To do a power analysis for a one-way anova is kind of tricky, because you need to decide what kind of effect size you're looking for. If you're mainly interested in the overall significance test, the sample size needed is a function of the standard deviation of the group means. Your estimate of the standard deviation of means that you're looking for may be based on a pilot experiment or published literature on similar experiments.

If you're mainly interested in the comparisons of means, there are other ways of expressing the effect size. Your effect could be a difference between the smallest and largest means, for example, that you would want to be significant by a Tukey-Kramer test. There are ways of doing a power analysis with this kind of effect size, but I don't know much about them and won't go over them here.
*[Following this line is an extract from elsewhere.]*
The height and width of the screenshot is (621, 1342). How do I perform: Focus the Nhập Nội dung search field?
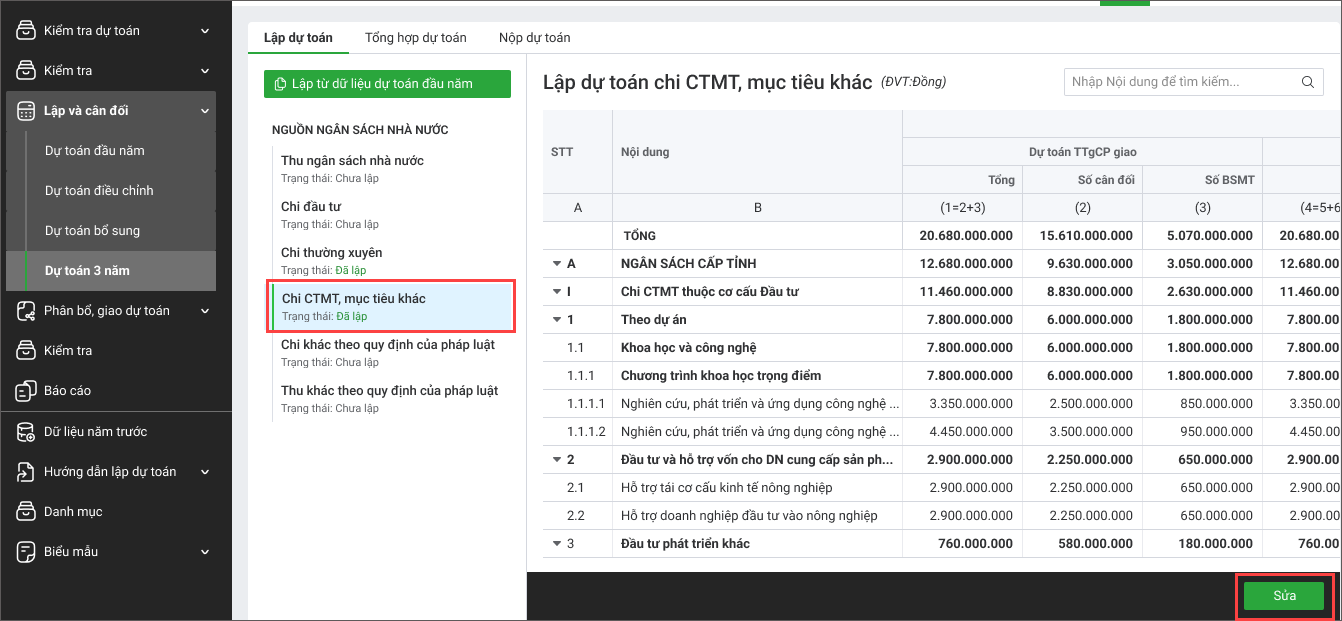[x=1180, y=82]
To do a power analysis for a one-way anova using the free program G*Power, choose "F tests" from the "Test family" menu and "ANOVA: Fixed effects, omnibus, one-way" from the "Statistical test" menu. To determine the effect size, click on the Determine button and enter the number of groups, the standard deviation within the groups (the program assumes they're all equal), and the mean you want to see in each group. Usually you'll leave the sample sizes the same for all groups (a balanced design), but if you're planning an unbalanced anova with bigger samples in some groups than in others, you can enter different relative sample sizes. Then click on the "Calculate and transfer to main window" button; it calculates the effect size and enters it into the main window. Enter your alpha (usually \(0.05\)) and power (typically \(0.80\) or \(0.90\)) and hit the Calculate button. The result is the total sample size in the whole experiment; you'll have to do a little math to figure out the sample size for each group.

As an example, let's say you're studying transcript amount of some gene in arm muscle, heart muscle, brain, liver, and lung. Based on previous research, you decide that you'd like the anova to be significant if the means were \(10\) units in arm muscle, \(10\) units in heart muscle, \(15\) units in brain, \(15\) units in liver, and \(15\) units in lung. The standard deviation of transcript amount within a tissue type that you've seen in previous research is \(12\) units. Entering these numbers in G*Power, along with an alpha of \(0.05\) and a power of \(0.80\), the result is a total sample size of \(295\).  Since there are five groups, you'd need \(59\) observations per group to have an \(80\%\) chance of having a significant (\(P< 0.05\)) one-way anova.

References

  1. Picture of Mytilus trossulus from Key to Invertebrates Found At or Near The Rosario Beach Marine Laboratory.
  2. Gregory, T.R. 2014. Animal genome size database.
  3. McDonald, J.H., R. Seed and R.K. Koehn. 1991. Allozymes and morphometric characters of three species of Mytilus in the Northern and Southern Hemispheres. Marine Biology 111:323-333.